[YOUR OBJECTIVE]
Answer these questions from the pleading-standard excerpt below:
1. According to Fowler, a complaint must do more than what?
2. Which party bears the burden of showing that no claim has been presented?
3. What requirement does the Twombly formulation, as quoted from Phillips, not impose at the pleading stage?

[EXTRACT]
_ _ _

Second, a district court "must then determine whether the facts alleged in the complaint are sufficient to show that the plaintiff has a 'plausible claim for relief.'" Fowler, 578 F.3d at 211 (citing Iqbal, 129 S. Ct. at 1950). "[A] complaint must do more than allege the plaintiff's entitlement to relief." Fowler, 578 F.3d at 211; see also Phillips v. Cnty. of Allegheny, 515 F.3d 224, 234 (3d Cir. 2008) ("The Supreme Court's Twombly formulation of the pleading standard can be summed up thus: 'stating ... a claim requires a complaint with enough factual matter (taken as true) to suggest' the required element. This 'does not impose a probability requirement at the pleading stage,' but instead 'simply calls for enough facts to raise a reasonable expectation that discovery will reveal evidence of' the necessary element.") (citing Twombly, 550 U.S. at 556). "The defendant bears the burden of showing that no claim has been presented." Hedges, 404 F.3d at 750.

_ _ _

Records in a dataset
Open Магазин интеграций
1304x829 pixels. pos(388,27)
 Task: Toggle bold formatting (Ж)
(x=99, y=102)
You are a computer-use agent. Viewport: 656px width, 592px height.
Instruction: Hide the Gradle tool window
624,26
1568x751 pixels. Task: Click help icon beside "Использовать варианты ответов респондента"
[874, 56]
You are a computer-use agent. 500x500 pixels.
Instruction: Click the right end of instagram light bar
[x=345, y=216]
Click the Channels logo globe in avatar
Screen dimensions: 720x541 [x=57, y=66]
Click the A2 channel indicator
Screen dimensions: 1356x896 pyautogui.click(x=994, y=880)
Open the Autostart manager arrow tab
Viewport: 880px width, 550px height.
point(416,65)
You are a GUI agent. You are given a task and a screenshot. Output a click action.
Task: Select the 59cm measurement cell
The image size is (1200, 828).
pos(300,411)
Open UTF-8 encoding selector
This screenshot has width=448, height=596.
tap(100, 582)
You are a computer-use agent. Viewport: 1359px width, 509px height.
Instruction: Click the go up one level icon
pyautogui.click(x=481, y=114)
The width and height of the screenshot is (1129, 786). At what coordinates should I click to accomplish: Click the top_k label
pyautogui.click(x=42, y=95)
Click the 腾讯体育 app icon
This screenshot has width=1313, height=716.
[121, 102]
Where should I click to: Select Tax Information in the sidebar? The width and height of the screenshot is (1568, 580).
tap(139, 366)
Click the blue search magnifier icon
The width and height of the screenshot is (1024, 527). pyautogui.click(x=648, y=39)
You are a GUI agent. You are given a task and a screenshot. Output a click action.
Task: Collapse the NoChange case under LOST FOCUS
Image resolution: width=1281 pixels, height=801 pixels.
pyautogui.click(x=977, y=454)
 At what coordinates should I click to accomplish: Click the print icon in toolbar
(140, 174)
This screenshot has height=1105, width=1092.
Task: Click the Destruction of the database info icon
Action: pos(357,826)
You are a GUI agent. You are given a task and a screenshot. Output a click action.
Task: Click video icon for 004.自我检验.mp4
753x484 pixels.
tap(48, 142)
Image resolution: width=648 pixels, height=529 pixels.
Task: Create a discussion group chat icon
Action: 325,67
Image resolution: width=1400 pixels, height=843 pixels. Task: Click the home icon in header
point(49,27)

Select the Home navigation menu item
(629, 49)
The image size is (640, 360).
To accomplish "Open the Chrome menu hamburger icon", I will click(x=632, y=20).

_ _ _

[RESPONSE TO THE TASK]
1. Allege the plaintiff's entitlement to relief.
2. The defendant.
3. A probability requirement.